Prep 5 mins
Cook 30 mins
from msn.com site
- 125 g potato gnocchi
- 1⁄4 cup grated tasty cheese
- fresh snipped chives, to garnish
- 2 tablespoons olive oil
- 1 eshallot onion, finely chopped
- 2 garlic cloves, crushed
- 1 small zucchini, grated
- 1 small carrot, grated
- 2 fresh bay leaves
- 250 g beef mince
- 1 tablespoon plain flour
- 1 tablespoon tomato paste
- 1 tablespoon Worcestershire sauce
- 3⁄4 cup beef stock
- salt and pepper, to taste
- Pre-heat oven at 220°C/200°C fan-forced.
- Cook gnocchi in a pot filled with plenty of boiling salted water. As soon as gnocchi has risen to surface of the boiling water, rinse under cold water and drain well. Toss in a little oil to prevent sticking.

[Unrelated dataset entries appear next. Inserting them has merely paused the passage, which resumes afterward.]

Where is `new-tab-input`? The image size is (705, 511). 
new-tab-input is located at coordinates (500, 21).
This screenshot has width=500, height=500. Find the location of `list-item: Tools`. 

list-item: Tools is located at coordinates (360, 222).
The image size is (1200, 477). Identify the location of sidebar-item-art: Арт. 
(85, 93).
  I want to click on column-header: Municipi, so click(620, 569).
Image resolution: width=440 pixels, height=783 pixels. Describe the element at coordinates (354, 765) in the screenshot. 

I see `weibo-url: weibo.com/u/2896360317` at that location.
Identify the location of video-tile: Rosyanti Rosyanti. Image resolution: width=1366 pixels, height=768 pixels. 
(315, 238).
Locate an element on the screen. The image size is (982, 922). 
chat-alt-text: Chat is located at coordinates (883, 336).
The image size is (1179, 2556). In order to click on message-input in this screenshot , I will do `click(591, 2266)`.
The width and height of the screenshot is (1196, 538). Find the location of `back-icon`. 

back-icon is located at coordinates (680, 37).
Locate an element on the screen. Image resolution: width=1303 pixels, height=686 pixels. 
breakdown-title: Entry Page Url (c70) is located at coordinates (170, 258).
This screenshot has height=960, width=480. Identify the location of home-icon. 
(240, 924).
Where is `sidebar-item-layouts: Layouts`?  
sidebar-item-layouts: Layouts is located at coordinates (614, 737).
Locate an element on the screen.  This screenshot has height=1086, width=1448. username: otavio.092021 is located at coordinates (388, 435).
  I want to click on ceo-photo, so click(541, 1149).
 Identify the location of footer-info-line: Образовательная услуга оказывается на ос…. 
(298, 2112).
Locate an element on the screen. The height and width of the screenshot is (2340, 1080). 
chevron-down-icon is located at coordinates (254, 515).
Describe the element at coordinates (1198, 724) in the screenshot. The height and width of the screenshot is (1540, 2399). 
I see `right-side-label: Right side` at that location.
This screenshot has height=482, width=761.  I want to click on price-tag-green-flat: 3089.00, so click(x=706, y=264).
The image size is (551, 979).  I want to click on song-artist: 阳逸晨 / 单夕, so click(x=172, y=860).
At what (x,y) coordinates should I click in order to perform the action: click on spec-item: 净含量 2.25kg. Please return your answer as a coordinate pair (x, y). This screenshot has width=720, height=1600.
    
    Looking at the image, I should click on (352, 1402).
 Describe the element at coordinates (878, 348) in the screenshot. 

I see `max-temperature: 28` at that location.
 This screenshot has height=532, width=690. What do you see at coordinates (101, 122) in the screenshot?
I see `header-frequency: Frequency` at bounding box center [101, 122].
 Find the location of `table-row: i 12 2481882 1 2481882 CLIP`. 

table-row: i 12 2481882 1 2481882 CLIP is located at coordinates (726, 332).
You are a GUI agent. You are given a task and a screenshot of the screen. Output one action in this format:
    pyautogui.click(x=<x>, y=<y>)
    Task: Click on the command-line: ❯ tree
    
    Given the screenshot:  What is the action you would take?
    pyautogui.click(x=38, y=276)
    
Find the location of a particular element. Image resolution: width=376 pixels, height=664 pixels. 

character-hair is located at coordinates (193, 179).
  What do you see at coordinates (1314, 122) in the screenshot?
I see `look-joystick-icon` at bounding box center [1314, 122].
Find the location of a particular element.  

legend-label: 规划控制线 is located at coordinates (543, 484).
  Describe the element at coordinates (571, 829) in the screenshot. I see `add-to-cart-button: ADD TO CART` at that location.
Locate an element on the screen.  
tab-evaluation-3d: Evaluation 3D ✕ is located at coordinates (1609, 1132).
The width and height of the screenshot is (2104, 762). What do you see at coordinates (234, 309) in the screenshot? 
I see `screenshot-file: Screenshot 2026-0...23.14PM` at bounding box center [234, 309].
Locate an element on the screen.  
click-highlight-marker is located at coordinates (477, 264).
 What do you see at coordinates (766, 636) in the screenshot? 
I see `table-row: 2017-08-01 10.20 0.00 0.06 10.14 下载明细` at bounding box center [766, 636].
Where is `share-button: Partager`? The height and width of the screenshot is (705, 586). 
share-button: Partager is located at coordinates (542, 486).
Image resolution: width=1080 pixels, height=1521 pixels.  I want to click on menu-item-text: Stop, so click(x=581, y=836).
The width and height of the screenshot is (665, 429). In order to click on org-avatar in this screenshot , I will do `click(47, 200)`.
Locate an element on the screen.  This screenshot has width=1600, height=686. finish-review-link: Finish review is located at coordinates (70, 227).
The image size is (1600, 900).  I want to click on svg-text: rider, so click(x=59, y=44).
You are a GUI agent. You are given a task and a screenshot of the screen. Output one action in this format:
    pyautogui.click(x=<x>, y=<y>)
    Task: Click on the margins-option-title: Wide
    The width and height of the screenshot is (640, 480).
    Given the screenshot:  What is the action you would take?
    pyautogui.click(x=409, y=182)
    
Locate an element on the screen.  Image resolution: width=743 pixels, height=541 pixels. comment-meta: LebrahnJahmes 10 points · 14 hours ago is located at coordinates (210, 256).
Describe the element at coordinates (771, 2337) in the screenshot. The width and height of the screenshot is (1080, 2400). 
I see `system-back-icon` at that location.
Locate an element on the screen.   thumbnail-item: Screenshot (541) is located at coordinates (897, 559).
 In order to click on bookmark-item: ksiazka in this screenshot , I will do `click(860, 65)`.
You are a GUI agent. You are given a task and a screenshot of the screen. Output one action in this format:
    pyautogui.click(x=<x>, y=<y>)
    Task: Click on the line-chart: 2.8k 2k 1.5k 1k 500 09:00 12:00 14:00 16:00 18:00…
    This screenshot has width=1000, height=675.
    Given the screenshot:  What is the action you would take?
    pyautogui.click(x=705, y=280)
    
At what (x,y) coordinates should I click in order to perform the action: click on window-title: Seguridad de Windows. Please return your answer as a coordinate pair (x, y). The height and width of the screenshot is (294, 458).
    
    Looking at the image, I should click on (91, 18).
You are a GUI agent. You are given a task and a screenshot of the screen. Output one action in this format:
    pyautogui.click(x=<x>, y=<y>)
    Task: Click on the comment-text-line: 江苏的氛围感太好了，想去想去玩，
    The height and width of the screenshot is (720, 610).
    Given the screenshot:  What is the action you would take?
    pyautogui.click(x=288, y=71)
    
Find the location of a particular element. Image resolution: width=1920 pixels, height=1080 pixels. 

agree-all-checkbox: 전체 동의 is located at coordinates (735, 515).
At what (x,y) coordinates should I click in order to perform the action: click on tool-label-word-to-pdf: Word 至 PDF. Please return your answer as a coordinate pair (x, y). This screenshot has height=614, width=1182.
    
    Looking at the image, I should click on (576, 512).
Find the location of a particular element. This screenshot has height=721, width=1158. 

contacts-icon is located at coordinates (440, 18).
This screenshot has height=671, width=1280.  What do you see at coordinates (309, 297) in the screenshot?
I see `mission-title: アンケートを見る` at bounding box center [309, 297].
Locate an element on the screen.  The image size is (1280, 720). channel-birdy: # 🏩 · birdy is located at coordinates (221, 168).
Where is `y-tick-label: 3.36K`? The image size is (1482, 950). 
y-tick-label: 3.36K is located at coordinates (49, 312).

- To make filling, heat oil in a large frying pan. Add onion, garlic, zucchini, carrot and bay leaves, cook, stirring, for 2 minutes or until softened. Add mince, cook until browned all over. Stir in flour, tomato paste and then Worcestershire sauce until well combined. Gradually stir in stock, bring to boil and then cook over a med-high heat, uncovered for 5 minutes or until thickened. Season with salt and pepper.
- Spoon into an oven-proof dish (approximately 300ml capacity). Top with gnocchi and cheese.
- Cook for 15 minutes or until cheese has melted and mixture is bubbling.
- Serve garnished with chives.
Yummy! didnt have zucchini or carrot so put some tinned tomatoes, mushrooms and red capsicum in instead. I also put in a bit of dijion mustard and bbq sauce just ensure the mix was nice and tasty - it did make it pretty rich.
The gnocchi made a nice change from regular mash on top of this pie. I made a double recipe subbing peas for the zucchini and reducing the beef mince to 350g (500g is a huge serve for two!) and even that much made for a super generous serve with the vegies in there.